## EXERCISE OBJECTIVE:
Copy every line from the data below in which the string "pour" can be found.

------ EXCERPTED RECORDS

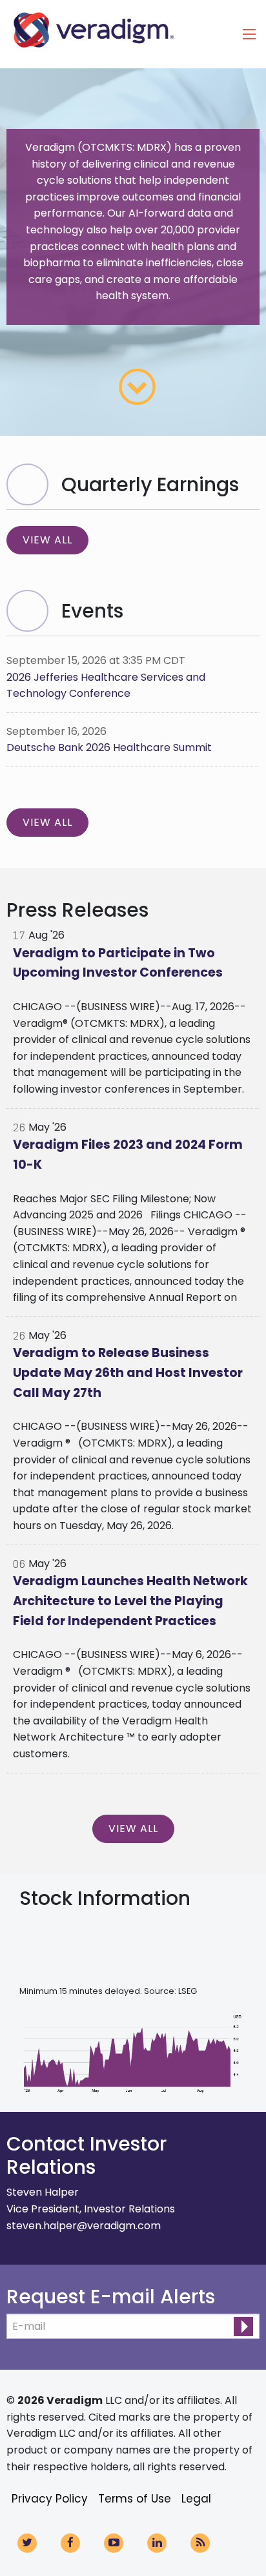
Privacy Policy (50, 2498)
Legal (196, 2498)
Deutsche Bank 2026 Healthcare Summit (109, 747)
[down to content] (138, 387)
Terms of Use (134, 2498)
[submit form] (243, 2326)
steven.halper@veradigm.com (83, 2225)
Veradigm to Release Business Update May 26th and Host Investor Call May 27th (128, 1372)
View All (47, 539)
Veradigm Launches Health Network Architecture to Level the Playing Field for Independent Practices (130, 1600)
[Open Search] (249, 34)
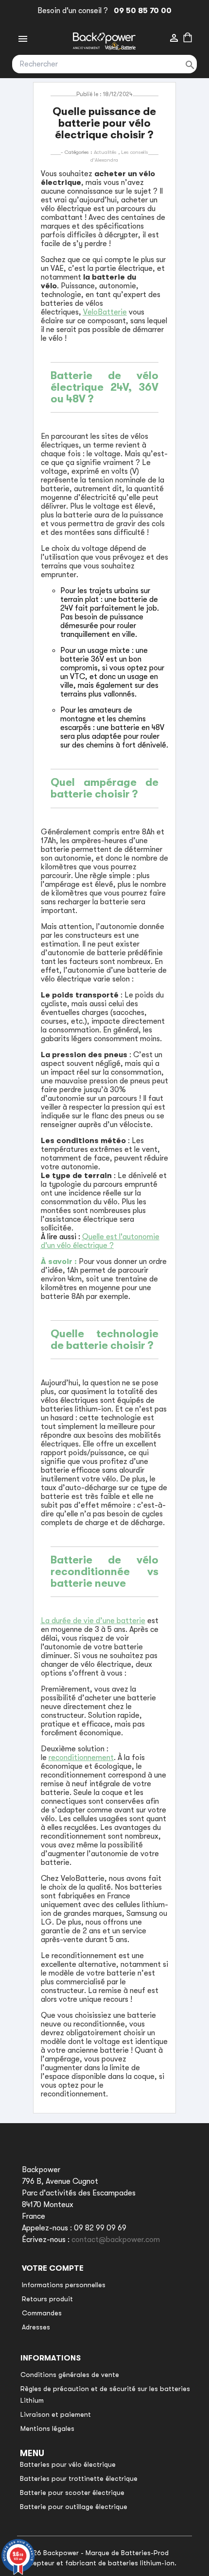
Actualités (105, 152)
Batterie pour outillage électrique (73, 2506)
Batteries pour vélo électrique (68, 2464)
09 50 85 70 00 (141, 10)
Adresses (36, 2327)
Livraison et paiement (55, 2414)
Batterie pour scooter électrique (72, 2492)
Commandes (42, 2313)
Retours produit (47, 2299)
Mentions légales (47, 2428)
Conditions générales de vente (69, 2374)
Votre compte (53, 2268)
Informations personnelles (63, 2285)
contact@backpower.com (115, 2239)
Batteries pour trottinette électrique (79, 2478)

------------
------ EXCERPTED RECORDS

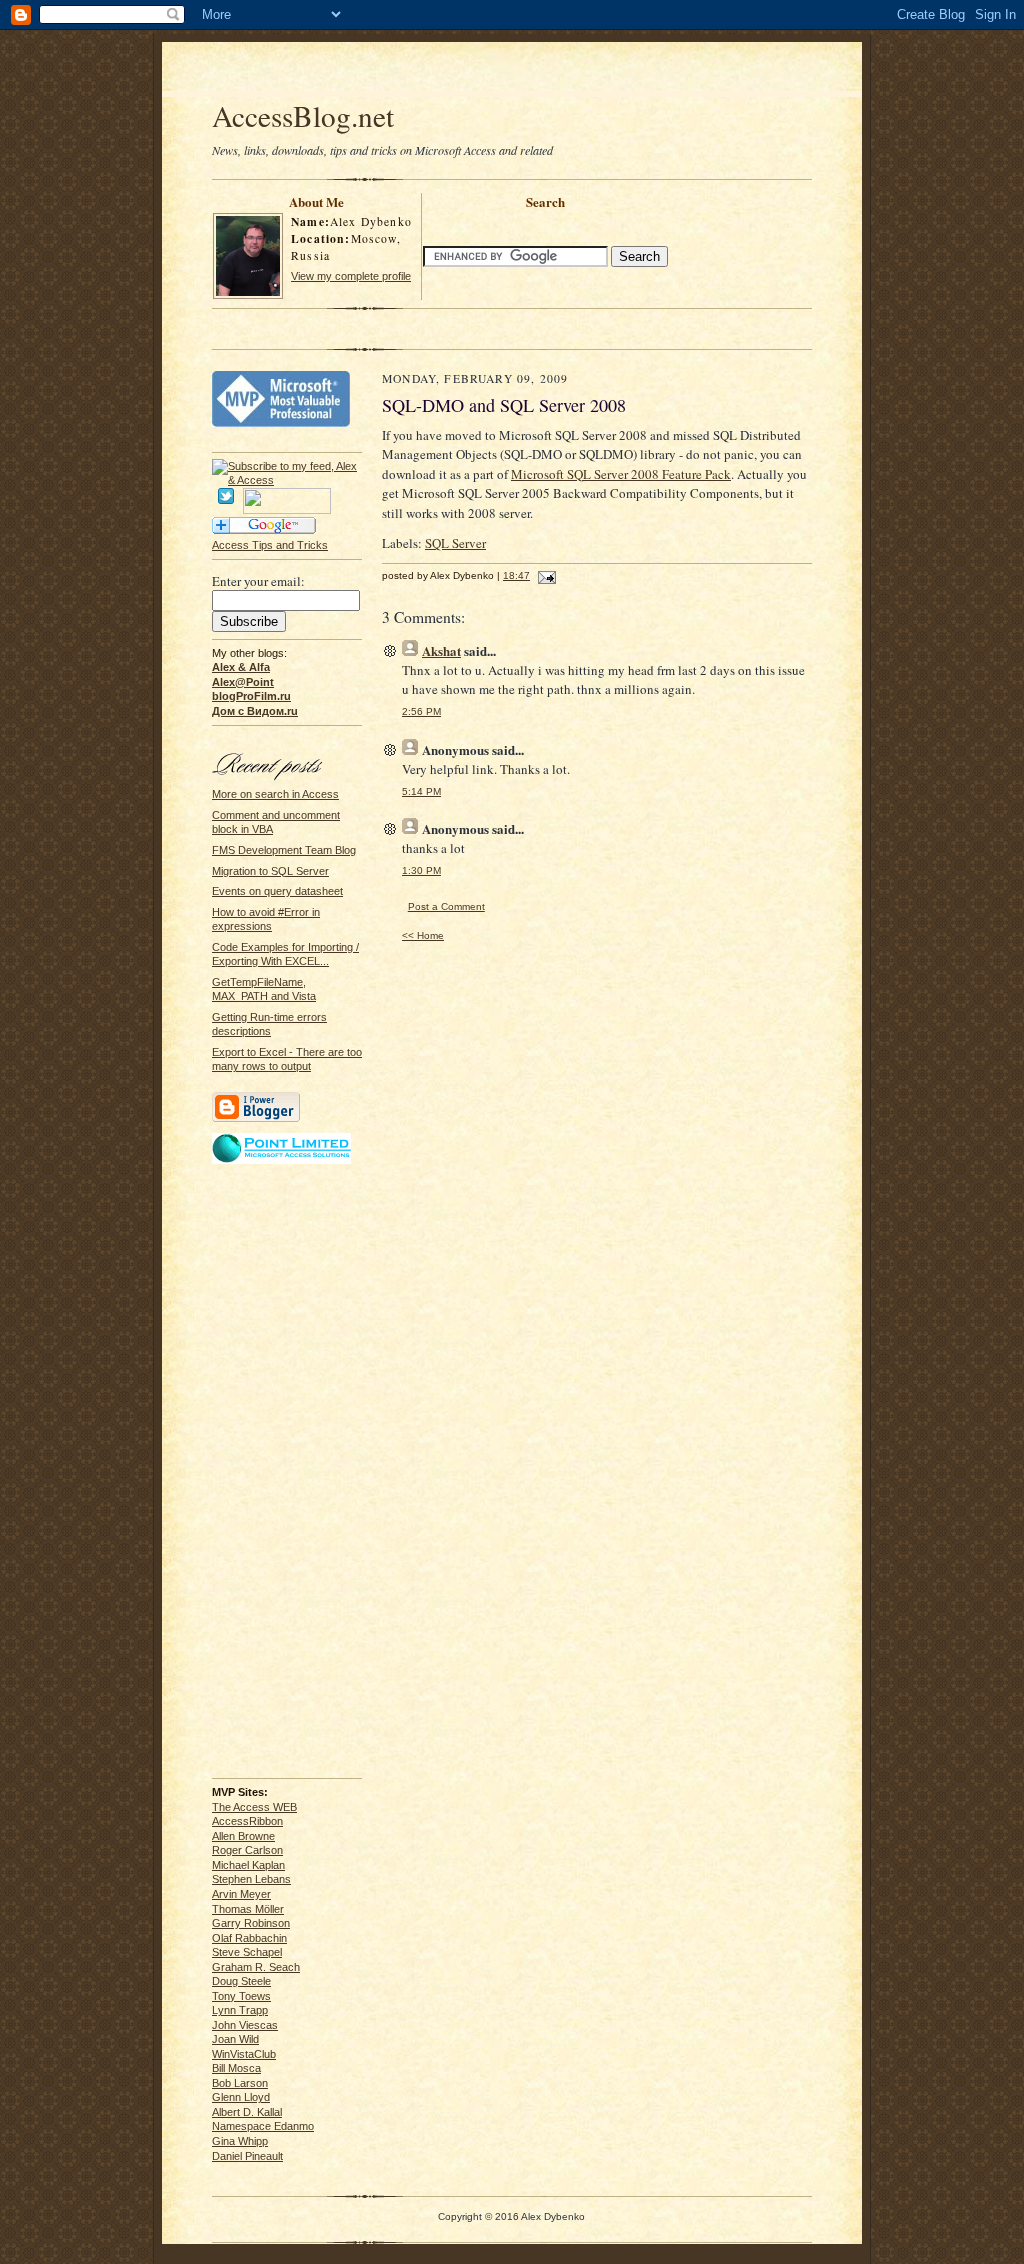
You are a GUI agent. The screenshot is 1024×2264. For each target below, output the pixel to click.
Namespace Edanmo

------------
------ EXCERPTED RECORDS

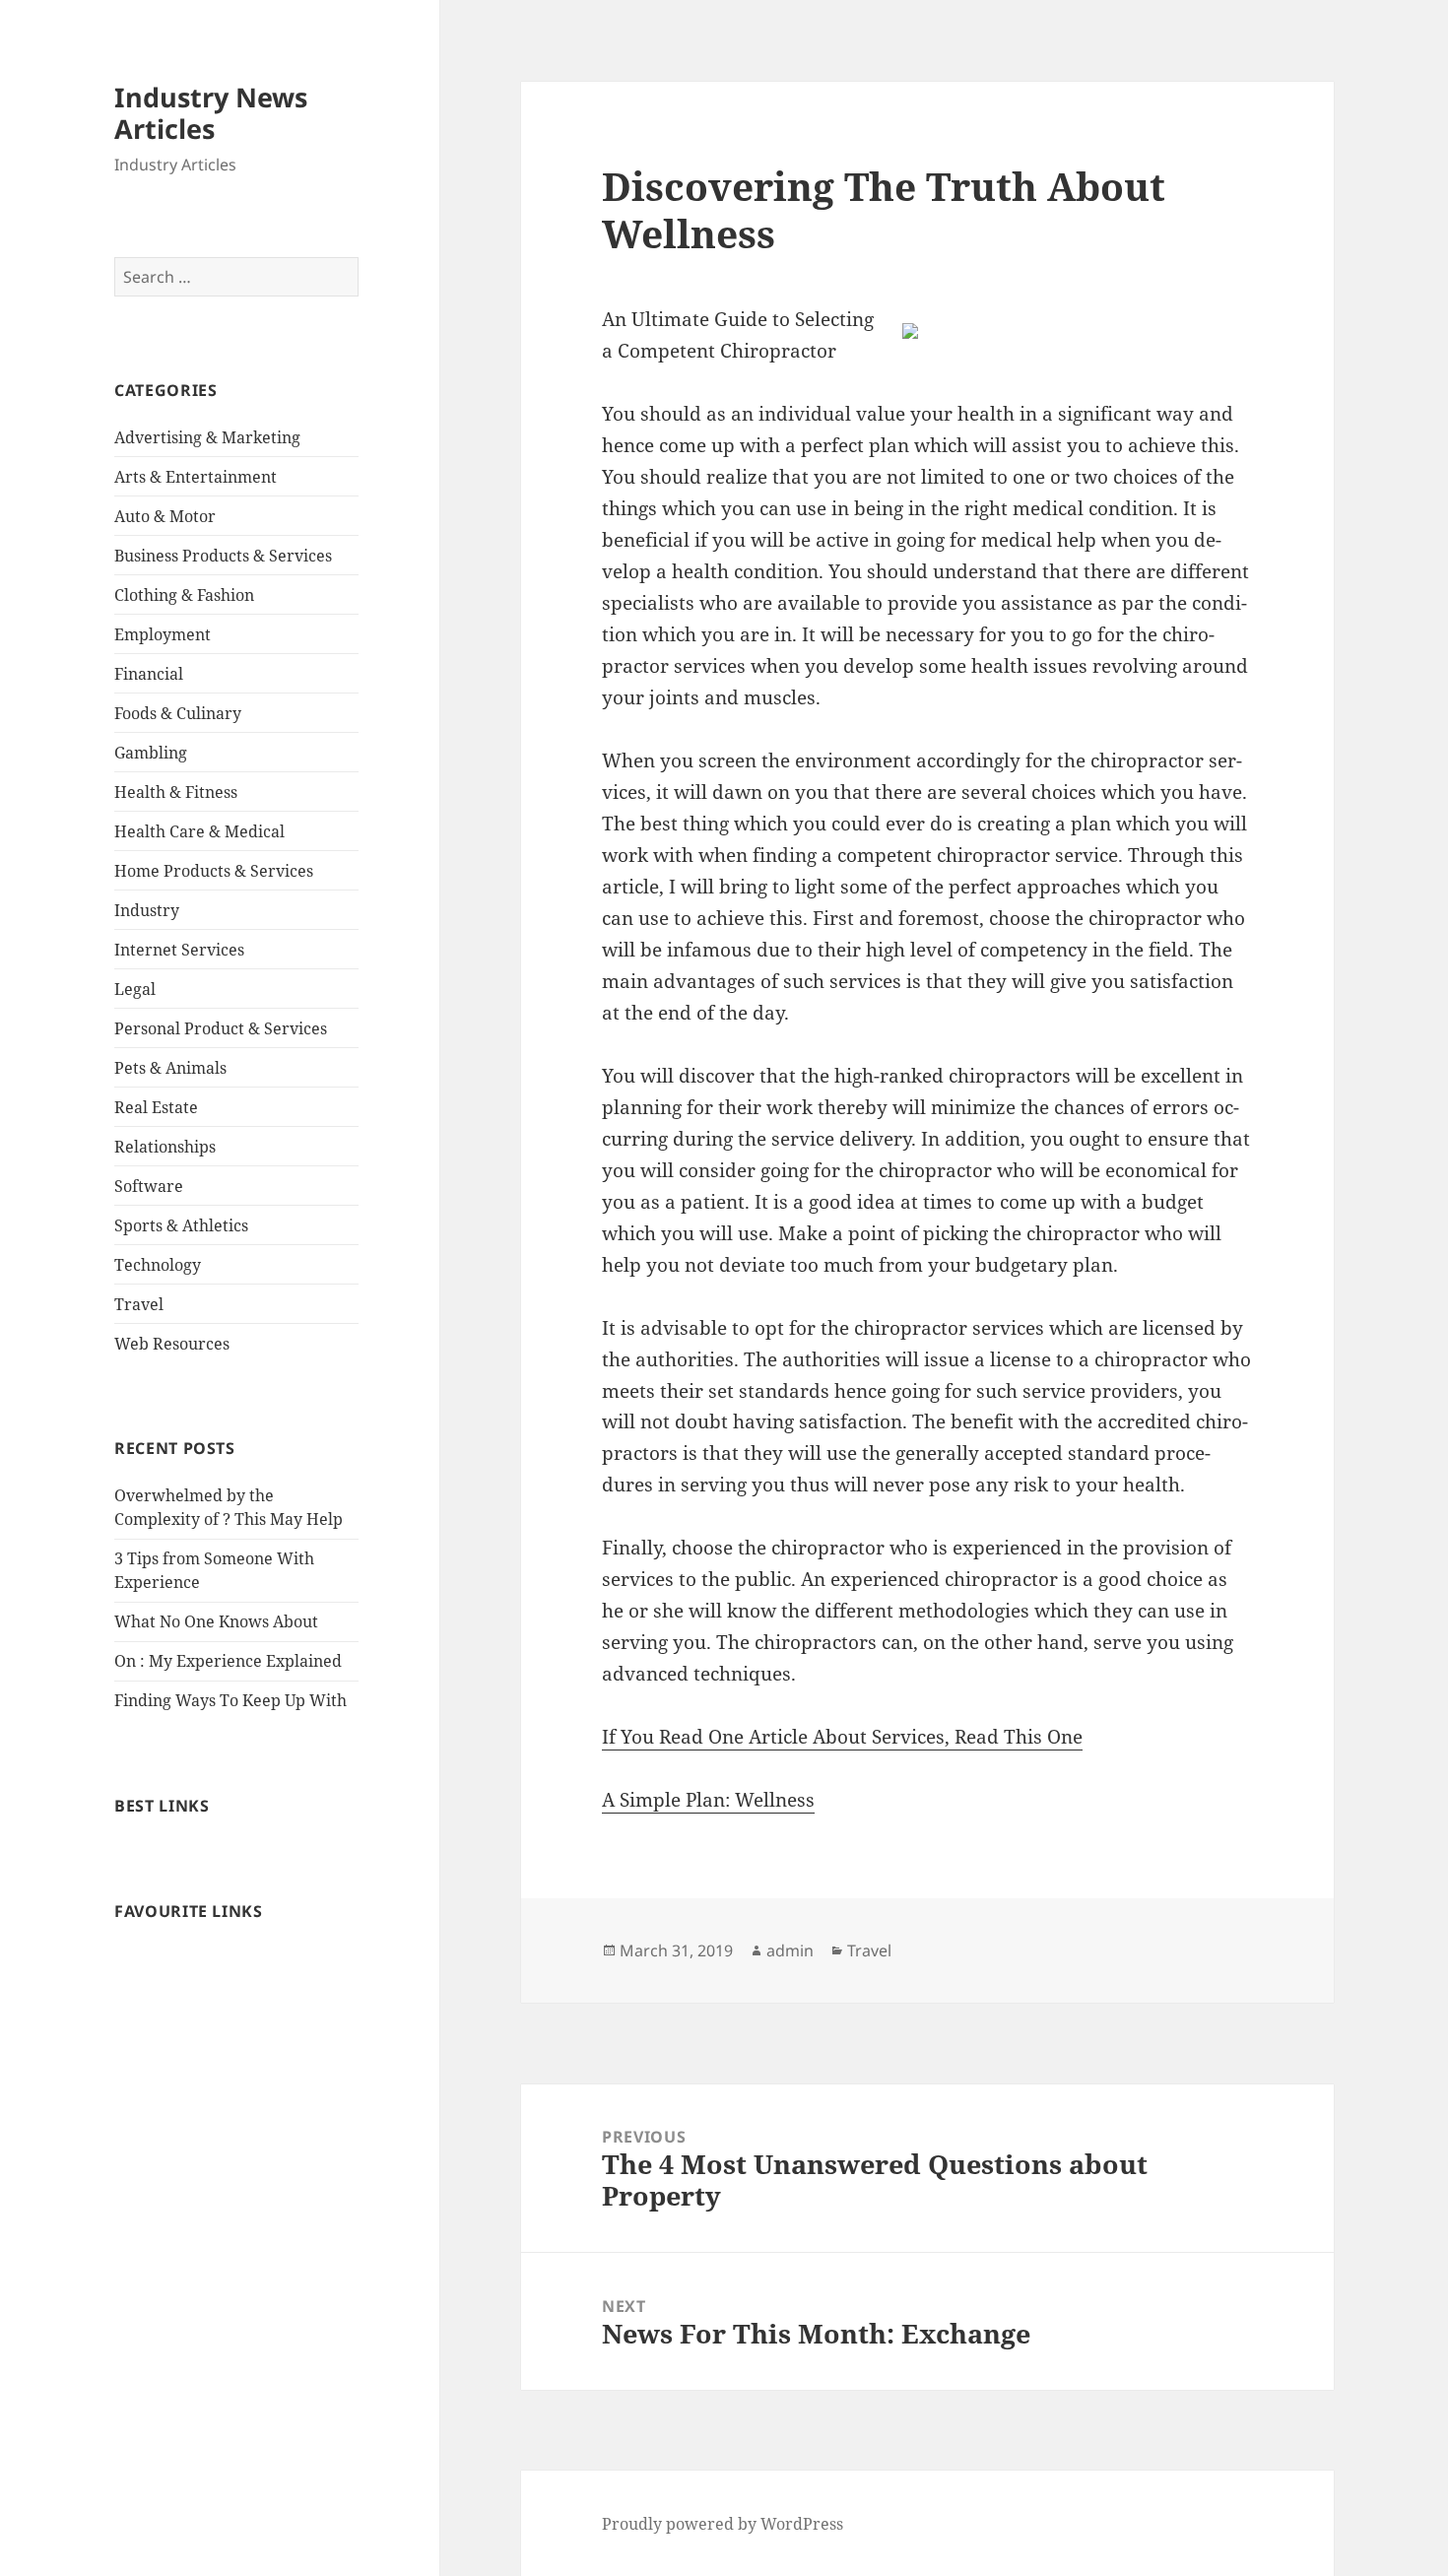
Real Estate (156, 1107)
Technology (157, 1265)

------------

## YOUR SOLUTION:
Batterie pour outillage électrique (73, 2506)
Batteries pour vélo électrique (68, 2464)
Batterie pour scooter électrique (72, 2492)
Batteries pour trottinette électrique (79, 2478)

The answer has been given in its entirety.